EXERCISE PROMPT :: Write out the lines of the items from the line with "The width and height of the screenshot is (1422, 633)." to the line with "Click the 163", including both, as a JSON list of strings with one string per line and no blank lines.

GIVEN DATA ::
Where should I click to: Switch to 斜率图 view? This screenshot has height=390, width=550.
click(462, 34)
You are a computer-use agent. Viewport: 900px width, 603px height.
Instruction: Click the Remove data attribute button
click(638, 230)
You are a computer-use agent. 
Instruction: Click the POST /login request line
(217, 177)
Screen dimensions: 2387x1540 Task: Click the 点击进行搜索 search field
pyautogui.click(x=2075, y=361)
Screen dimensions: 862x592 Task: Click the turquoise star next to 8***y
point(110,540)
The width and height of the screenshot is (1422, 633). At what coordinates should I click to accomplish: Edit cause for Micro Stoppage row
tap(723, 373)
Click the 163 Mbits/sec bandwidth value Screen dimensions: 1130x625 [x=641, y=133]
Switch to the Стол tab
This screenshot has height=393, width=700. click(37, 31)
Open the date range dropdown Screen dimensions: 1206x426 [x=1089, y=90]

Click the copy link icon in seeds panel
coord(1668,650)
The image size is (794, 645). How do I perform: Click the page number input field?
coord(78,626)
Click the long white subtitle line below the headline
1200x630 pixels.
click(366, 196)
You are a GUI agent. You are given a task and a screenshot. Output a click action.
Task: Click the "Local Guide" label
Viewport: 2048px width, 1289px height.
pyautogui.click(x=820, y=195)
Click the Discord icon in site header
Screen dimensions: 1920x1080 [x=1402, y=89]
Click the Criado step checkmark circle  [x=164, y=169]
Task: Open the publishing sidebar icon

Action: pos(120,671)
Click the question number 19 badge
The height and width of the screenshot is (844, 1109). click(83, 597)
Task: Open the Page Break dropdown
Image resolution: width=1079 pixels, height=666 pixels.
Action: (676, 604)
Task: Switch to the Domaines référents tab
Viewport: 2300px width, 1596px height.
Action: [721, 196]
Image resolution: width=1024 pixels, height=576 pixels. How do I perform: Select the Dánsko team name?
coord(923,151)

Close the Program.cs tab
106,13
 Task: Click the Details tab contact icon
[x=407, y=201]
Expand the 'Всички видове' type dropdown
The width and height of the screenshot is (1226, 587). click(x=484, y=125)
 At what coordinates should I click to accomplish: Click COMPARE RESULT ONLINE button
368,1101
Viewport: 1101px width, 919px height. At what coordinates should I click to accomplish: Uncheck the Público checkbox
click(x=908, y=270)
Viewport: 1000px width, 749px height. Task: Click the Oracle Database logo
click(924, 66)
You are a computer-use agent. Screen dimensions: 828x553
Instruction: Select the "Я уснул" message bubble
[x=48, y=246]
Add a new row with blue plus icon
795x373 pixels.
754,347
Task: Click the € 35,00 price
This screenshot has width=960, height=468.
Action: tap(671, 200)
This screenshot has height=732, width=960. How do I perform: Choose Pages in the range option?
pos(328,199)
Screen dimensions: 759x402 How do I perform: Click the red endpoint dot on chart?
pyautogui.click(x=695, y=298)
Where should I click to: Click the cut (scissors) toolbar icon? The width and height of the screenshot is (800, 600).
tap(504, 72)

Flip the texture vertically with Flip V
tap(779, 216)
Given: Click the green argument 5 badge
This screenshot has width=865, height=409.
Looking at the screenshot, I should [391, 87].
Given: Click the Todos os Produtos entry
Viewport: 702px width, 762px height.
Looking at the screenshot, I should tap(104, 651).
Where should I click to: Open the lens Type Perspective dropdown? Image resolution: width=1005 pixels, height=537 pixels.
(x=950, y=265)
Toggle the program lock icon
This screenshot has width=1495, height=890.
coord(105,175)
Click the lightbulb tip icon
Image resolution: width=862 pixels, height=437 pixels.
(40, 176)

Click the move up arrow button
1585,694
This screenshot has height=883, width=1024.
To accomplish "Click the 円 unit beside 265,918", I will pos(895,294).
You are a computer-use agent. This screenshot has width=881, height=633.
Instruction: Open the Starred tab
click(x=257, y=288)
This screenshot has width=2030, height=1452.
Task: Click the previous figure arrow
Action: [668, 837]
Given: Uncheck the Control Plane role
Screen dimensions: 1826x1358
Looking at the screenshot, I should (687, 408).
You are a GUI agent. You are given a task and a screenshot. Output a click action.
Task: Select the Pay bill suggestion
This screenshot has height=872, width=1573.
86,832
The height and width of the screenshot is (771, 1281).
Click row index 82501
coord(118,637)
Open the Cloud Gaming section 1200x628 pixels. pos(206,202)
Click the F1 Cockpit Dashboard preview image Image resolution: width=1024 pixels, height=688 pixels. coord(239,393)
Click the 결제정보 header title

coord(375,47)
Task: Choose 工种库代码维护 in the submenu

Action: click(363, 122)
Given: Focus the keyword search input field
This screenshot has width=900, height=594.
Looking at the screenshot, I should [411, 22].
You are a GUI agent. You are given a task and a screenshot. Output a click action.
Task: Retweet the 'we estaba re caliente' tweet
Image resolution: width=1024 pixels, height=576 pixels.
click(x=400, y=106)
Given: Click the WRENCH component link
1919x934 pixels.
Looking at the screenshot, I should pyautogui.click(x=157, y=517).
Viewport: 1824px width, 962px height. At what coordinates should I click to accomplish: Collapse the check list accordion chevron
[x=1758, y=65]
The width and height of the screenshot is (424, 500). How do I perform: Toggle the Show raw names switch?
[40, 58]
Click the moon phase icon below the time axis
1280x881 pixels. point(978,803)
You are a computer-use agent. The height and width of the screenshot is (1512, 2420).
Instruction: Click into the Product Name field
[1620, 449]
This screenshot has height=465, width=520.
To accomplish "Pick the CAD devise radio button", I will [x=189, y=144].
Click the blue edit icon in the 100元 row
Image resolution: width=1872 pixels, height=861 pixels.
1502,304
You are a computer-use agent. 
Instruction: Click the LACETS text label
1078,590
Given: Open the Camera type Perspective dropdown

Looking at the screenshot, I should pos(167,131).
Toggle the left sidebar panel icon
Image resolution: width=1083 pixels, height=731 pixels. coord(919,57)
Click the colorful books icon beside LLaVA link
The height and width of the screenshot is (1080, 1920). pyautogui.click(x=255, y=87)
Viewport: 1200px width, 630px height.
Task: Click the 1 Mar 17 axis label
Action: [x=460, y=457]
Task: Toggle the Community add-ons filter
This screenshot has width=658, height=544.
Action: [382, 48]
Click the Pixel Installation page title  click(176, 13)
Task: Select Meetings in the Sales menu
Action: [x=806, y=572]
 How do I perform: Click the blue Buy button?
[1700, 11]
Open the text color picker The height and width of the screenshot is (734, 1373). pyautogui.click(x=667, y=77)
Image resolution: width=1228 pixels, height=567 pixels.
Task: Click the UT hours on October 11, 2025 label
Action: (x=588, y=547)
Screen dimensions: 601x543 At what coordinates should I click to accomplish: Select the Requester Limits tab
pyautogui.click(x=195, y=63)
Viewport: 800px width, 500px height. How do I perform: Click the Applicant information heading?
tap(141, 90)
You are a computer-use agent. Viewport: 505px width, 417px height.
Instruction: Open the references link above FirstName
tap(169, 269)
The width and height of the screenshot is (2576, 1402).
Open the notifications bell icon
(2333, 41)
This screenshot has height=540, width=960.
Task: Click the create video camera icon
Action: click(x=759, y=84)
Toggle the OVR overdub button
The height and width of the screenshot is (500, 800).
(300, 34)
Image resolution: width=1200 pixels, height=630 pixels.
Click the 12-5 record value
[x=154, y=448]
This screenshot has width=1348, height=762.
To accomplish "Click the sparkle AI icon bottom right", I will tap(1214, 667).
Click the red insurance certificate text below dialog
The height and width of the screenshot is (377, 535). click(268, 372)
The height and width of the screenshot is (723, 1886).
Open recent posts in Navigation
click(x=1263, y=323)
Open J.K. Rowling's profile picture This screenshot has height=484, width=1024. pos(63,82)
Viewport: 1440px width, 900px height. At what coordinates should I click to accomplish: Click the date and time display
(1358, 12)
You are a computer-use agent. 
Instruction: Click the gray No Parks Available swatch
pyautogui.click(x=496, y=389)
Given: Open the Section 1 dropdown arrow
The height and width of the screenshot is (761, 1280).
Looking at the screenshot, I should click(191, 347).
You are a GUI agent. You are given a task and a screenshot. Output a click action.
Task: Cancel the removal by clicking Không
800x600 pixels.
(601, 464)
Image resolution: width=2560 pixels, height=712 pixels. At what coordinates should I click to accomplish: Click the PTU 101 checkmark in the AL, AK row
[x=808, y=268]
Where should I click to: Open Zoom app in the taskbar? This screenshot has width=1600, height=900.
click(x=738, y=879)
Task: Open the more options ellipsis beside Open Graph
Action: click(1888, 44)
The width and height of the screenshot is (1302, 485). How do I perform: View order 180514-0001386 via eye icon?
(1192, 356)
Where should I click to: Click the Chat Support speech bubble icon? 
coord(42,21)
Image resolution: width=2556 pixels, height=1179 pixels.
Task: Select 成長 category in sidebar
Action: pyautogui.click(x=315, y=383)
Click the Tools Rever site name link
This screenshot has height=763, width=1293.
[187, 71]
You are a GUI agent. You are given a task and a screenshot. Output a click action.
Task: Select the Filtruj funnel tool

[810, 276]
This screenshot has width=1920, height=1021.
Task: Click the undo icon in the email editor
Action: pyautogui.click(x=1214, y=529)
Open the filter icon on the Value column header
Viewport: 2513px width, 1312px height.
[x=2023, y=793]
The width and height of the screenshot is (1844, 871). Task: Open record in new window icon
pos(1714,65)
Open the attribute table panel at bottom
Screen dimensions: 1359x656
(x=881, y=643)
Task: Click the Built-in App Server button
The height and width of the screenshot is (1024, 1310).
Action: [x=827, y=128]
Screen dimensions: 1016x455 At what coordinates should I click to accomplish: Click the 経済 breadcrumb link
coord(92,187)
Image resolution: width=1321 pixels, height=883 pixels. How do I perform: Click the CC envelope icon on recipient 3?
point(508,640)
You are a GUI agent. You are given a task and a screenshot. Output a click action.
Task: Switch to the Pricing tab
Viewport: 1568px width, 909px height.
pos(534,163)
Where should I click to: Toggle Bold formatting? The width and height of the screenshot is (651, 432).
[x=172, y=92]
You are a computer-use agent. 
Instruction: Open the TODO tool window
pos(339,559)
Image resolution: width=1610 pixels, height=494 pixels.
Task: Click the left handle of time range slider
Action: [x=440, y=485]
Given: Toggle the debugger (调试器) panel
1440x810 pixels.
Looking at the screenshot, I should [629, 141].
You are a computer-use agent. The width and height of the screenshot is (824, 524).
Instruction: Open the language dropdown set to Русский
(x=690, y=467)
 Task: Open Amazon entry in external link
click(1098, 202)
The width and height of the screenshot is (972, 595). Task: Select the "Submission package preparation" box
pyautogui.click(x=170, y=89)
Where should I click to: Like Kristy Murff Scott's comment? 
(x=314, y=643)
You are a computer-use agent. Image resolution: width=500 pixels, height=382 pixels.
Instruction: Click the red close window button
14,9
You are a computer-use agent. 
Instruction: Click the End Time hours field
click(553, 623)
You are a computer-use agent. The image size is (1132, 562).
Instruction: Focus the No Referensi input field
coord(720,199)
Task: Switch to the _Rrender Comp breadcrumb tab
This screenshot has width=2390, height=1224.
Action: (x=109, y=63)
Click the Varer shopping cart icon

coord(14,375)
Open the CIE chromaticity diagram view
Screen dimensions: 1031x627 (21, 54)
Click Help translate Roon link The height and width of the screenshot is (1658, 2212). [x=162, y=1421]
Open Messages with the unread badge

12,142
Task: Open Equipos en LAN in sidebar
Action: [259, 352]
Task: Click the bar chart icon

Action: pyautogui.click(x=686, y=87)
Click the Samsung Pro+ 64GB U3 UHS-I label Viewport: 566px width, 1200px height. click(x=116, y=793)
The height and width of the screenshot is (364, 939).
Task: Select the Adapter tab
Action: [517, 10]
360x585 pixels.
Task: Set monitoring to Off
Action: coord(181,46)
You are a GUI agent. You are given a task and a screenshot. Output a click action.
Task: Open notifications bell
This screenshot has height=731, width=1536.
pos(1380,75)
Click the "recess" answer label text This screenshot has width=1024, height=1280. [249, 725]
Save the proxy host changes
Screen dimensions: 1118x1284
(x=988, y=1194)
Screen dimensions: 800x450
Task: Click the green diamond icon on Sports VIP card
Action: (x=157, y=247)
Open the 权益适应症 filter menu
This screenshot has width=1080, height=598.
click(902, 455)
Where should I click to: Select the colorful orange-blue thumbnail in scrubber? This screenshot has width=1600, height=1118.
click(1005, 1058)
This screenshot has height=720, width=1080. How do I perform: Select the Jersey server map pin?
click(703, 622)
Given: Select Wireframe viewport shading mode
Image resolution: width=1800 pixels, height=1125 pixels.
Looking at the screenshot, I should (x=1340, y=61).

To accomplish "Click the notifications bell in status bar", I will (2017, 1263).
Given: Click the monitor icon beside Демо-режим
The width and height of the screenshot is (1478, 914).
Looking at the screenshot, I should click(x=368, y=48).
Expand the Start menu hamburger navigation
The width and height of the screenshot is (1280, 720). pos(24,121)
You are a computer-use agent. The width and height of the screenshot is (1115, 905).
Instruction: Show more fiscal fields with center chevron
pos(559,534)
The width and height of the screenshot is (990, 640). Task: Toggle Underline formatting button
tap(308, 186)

WRITTEN ANSWER ::
[
  "The width and height of the screenshot is (1422, 633). At what coordinates should I click to accomplish: Edit cause for Micro Stoppage row",
  "tap(723, 373)",
  "Click the 163 Mbits/sec bandwidth value Screen dimensions: 1130x625 [x=641, y=133]"
]